3. One of the strangest qualities of the film, and the director himself pointed this out, the Jack Lemon character, for the most part, is the architect of his problems and yet we feel sympathy for him and identify with him. And again, the Shirley MacLaine character largely chooses her own fate and we feel sorry for her.

There’s a big lesson here – we often feel sympathy, often a sense of identification and sometimes, even envy, with the unethical. I tell my students about the time one of my students came to me with this story of woe that virtually demanded sympathy. And I felt that way, until I noticed a sentence in this long story of suffering. So, I stopped him and said, “You did what?” There then followed a not very effective explanation. You see, he was a criminal. He broke the law. He was in the mess because of his own decision making. He did not deserve my sympathy. Yet, I was confident that every student he regaled with his tale of suffering felt bad for him.

If we are going to practice ethics, we are going to have to be tougher than that. People who do bad things, who treat other people cruelly, who act without honor or scruples, deserve moral condemnation. That will not change because you’re related to them, because they are friends, really attractive or you like their story. Practicing ethics is tough and it means being tough on other people who do wrong.

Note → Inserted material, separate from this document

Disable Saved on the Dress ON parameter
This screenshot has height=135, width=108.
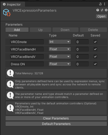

If you know what should be done and let it have no effect on your actions, you are acting unethically. You have failed to act ethically.

4. The role of minorities in the film is important. I believe that if film goers in 1960 believed that the film was inaccurate in its portrayal of women and minorities, it would not have been a success. Blacks in the film appear twice in the film, once a shoeshine boy and then, a group waiting to clean the offices at the end of the business day. My eagle eye students found a black man working among the mistreated proles in the huge office background and, once again, at the Christmas party (same guy). It just goes to proves that when lecturing it’s safer not to let them talk!

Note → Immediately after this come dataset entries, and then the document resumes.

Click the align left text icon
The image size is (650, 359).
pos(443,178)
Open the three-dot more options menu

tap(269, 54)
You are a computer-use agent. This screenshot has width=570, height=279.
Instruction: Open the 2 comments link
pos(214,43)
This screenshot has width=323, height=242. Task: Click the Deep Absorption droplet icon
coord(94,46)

If my students ability to find a minority in the background when I couldn’t was bad enough, they really got me on the Eastern Europeans. I missed the fact that his neighbors and landlady were of the same ethnicity His landlady and his neighbors are all immigrants and recent ones. (The film is only fifteen years after the close of the Second World War.) They were warm and kind to the Jack Lemon character although judgmental about his ethical failings. (I did not realize the importance of this until it was pointed to out to me. Now, in my defense, I did realize the importance of his neighbor, the doctor, but I didn’t get the big picture.)

I was never able to figure out whether the restaurant hideaway was Chinese or Japanese. It seemed like one of those ethnic groups running a restaurant with some kind of Tahitian background. But basically we can conclude from the film that orientals are okay as long as they are serving food.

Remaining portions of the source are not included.